Zum Beispiel die Springer Nature Verlagsgruppe, die einen kostenfreien Zugang zu über 500 Lehrbüchern bereitstellt. Weiter sticht der Pearson Verlag mit einem Testzugang zu 156 Lehrbüchern hervor und auch der Beck Verlag öffnet Hochschulangehörigen seine Zugänge.
Der Verlag Bloomsbury Digital Resources mit Schwerpunkt auf Geistes- und Sozialwissenschaften stellt ebenfalls einen Vollzugriff auf seine Online-Bibliotheken bereit. Des Weiteren stellt die elektronische Zeitschrift „Journal of Visualized Experiments“ Video-Anleitungen aus den Bereichen Naturwissenschaften, Technik und Psychologie zur Verfügung.
Aus Bamberg meldet die Virtuelle Hochschule Bayern – ein Zusammenschluss von 31 Trägerhochschulen – einen starken Zuwachs an Nutzern. So hat sich die Zahl der Studierenden, die das Angebot der klassischen Kurse mit ECTS-Punkte Vergabe nutzen, im Vergleich zum Vorjahr verdoppelt.
Gebührenfreie Online-Kurse für alle
Auch für Interessierte an akademischer Bildung hat die virtuelle Hochschule ein Angebot: Unter dem Stichwort „OPEN vhb“ kann jeder Interessierte kostenfrei Online-Kurse auf Hochschulniveau belegen. Online-Kurse dieser Art, auch MOOCs (Massive Open Online Courses) genannt, erreichten 2011 in Medien besondere Bekanntheit.

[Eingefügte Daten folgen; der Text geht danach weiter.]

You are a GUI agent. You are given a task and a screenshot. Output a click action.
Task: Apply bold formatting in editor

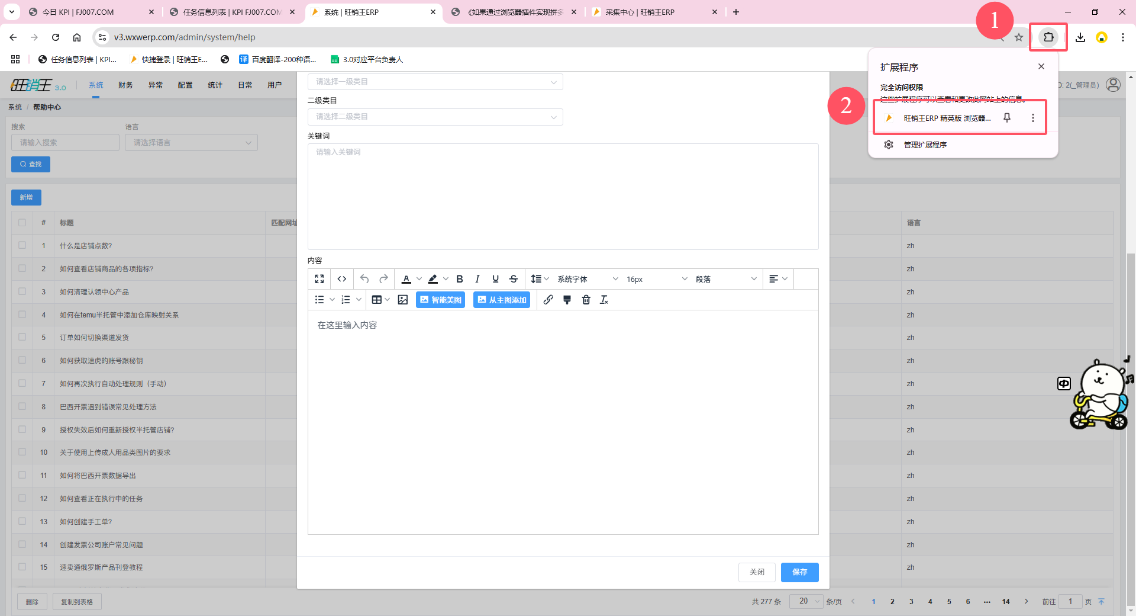click(x=460, y=279)
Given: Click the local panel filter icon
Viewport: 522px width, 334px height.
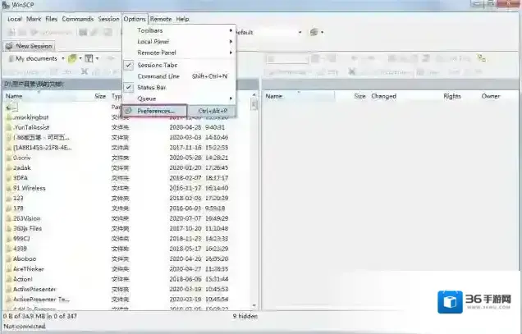Looking at the screenshot, I should pyautogui.click(x=88, y=59).
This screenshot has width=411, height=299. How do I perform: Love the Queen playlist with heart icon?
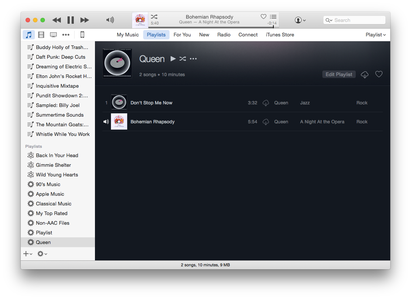point(379,74)
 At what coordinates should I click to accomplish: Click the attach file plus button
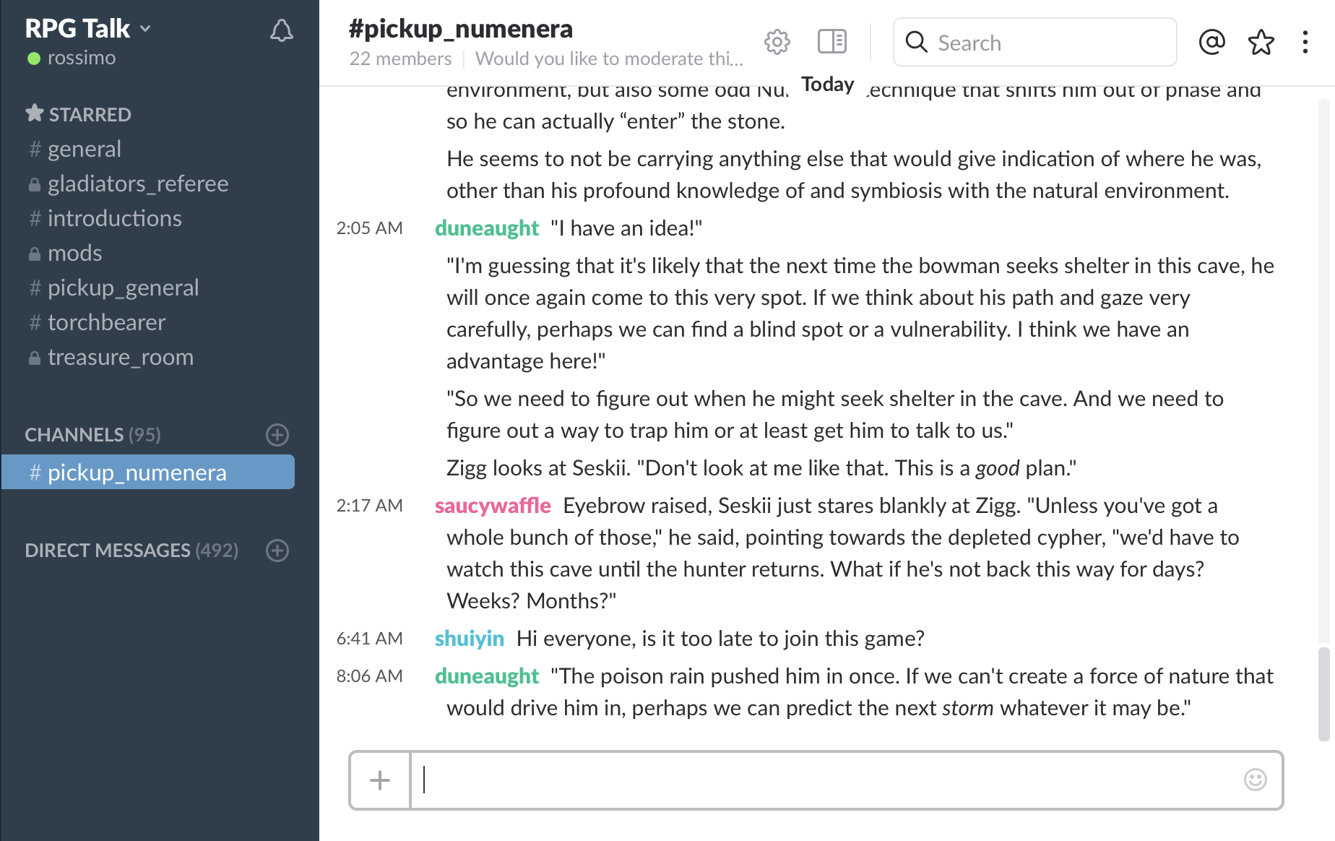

Zu den ersten, die MOOCs angeboten haben, gehörten Spitzenuniversitäten wie Harvard, das MIT, Stanford und im deutschsprachigen Raum die TUM. Diese und andere Universitäten bieten auch weiterhin auf Plattformen wie Coursera und edX eine breite Palette an Online-Kursen an.
In April 2020 machte aber eine Studie zu den Entwicklungen und Zukunftsaussichten von MOOCs auf sich aufmerksam. Die vom Bundesministerium für Bildung und Forschung geförderte Studie kam zu der Einschätzung, dass in Deutschland kein grundsätzlicher Ausbau von MOOCs zu erwarten ist. Allerdings ist es möglich, dass sich diese Einschätzung durch den derzeitigen Schub der Digitalisierung durch Corona doch noch ändert.